Pediatric Ophthalmology Consultants

Uveitis and Iritis

The uvea is the middle layer of the eyeball. It consists of the iris, the ciliary body, and the choroids. The iris is the part of the eye you are looking at when you say a person has blue eyes or brown eyes. Its function is to change the size of the pupil (the round, black looking opening in its center that allows light to enter the eye) by contracting or relaxing muscles that lie within it. The ciliary body is also a muscular structure inside the eye. The choroid is the major supply of blood vessels that bring oxygen and nutrients to the back of the eye.

Uveitis is an inflammation of any of these structures. Iritis is a more specific inflammation of the iris. The two terms are often used interchangeably. We use the word iritis in the following discussion. The inflammation can occur in one or both eyes. Iritis is a serious condition; do not treat it casually or ignore it, hoping it will go away by itself.


Sometimes there are no symptoms at all. Other times, an eye with iritis looks “bloodshot” and may be extremely uncomfortable in bright light. Sunlight or the glare of an automobile headlight at night can even cause pain or aching in the eye or brow. The pain comes from the tightening of inflamed muscles as they constrict the pupil in bright light and the red color comes from the congestion of blood vessels on the outside surface of the eye, which is a reaction too the inflammation. There may also be blurring vision.

What causes iritis?

Although there are many possible causes, most of the time the exact one cannot be identified. Iritis can occur independently or in association with inflammation elsewhere in the body, such as the joints (arthritis or spondylitis) the teeth or sinuses, or the bowels (colitis). Usually, it is not due to an infection. It is not contagious and not related to infectious “pink eye”.

Why is iritis serious?

If iritis is not treated properly there can be complications that threaten the vision. These complications occur because the inflamed iris gets sticky and adheres to the lens of the eye, which lies directly behind it, or to the cornea which is in front of it. The areas of stickiness are called synechiae and can be dangerous because they can block the normal flow of fluid in the eye which can lead to glaucoma. Glaucoma results in very high pressure inside the eye which can lead to blindness. Other complications of iritis include cataracts, retinal swelling, and other internal eye damage.

┄┄┄┄┄┄┄┄┄┄

* **REQUIRED ACTIONS**
a: In the passage on uveitis and iritis, condense the paragraph beginning "Although there are many possible causes" into a short list that keeps its main facts.
b: Pick up the passage on uveitis and iritis after its last sentence and continue it.

* **Saved entries**
┄┄┄┄┄┄┄┄┄┄

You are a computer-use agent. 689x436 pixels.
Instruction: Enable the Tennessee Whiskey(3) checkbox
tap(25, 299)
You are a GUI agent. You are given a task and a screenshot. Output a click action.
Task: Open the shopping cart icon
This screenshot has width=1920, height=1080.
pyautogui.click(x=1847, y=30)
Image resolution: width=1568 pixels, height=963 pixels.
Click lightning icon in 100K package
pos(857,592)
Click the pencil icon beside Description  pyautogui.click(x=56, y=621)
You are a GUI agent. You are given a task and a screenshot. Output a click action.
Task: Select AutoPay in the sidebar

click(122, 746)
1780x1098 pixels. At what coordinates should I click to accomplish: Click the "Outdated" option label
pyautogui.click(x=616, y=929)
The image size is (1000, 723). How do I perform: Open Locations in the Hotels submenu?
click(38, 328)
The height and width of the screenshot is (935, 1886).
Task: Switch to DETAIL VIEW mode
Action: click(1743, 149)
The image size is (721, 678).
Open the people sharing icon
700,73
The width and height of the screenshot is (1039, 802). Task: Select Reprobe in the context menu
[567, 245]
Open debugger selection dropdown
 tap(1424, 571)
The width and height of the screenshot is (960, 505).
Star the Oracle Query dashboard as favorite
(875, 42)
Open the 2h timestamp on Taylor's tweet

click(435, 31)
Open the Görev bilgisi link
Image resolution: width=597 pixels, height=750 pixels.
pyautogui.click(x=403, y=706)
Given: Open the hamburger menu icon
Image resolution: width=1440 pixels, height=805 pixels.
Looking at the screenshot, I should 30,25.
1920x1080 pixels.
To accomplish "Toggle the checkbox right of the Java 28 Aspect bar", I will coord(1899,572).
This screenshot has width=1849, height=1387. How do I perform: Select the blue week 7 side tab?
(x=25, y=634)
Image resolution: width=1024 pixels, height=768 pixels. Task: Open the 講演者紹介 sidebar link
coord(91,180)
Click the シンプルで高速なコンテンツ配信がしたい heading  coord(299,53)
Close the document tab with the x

┄┄┄┄┄┄┄┄┄┄

* **RESULTS FOR THE EXERCISE**
a:
- The exact cause usually cannot be identified, though many are possible.
- Iritis may occur on its own or with inflammation elsewhere in the body: the joints (arthritis or spondylitis), the teeth or sinuses, or the bowels (colitis).
- It is usually not caused by an infection.
- It is not contagious and is unrelated to infectious "pink eye."

b:
If the iritis is severe, the intraocular muscles must be rested and the pupil must be kept dilated (enlarged) with cycloplegic eye drops. This help relieve much of the pain because they allow the iris and the other intraocular muscles (the ciliary body) to rest preventing their normal constriction, especially in bright light; the dilation also keeps the iris away from the lens and cornea so that the synechiae and scarring are less likely to form. If synechiae are already present the dilation may pull free those that are not firmly attached. Even though cycloplegic drops blur the vision, which can be annoying and make it difficult to see well enough to read or drive, they are very important and should not be discontinued until you have been told that it is safe to do so.

Other treatment includes steroid eye drops or oral anti-inflammatory agents. If the iritis is severe and does not respond well to medication, you may need steroid injections, given under the conjunctiva (the membrane overlying the eyeball), or steroid pills which must be taken exactly as directed to help reduce serious side effects.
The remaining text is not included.